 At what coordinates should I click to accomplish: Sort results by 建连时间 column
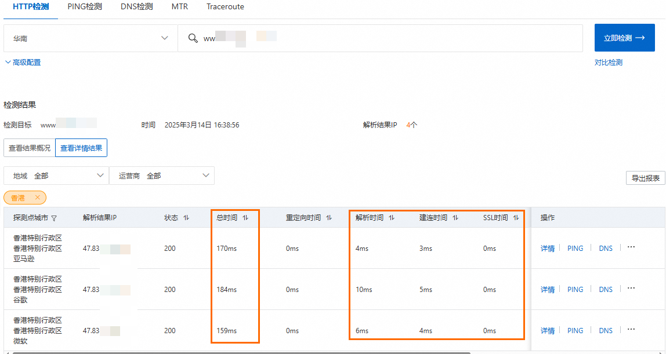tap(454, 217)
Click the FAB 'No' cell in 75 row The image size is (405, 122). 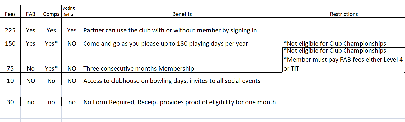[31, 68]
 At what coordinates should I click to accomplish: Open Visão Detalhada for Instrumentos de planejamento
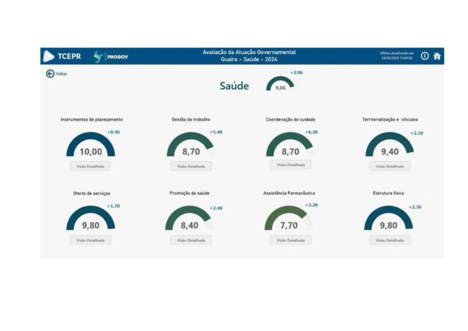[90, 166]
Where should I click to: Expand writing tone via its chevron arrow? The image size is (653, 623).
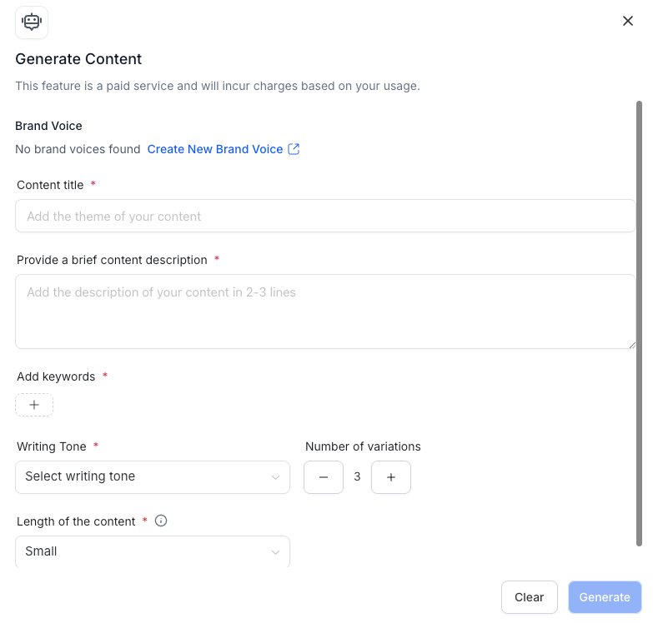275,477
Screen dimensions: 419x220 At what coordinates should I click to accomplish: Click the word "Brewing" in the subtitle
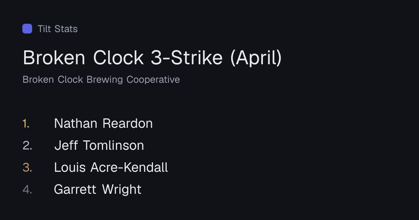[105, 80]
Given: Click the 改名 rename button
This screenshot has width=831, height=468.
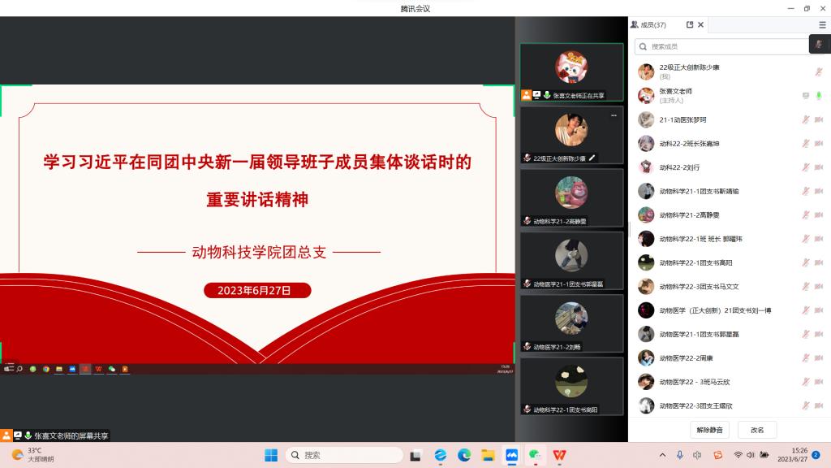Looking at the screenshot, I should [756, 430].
· · · ·
Exercise aim — Would you restate, word for word, the lines from the one holding "Given: Click the 改名 rename button" through the end of the material above? Omit the pictures.

Response to the exercise —
Given: Click the 改名 rename button
This screenshot has width=831, height=468.
Looking at the screenshot, I should [756, 430].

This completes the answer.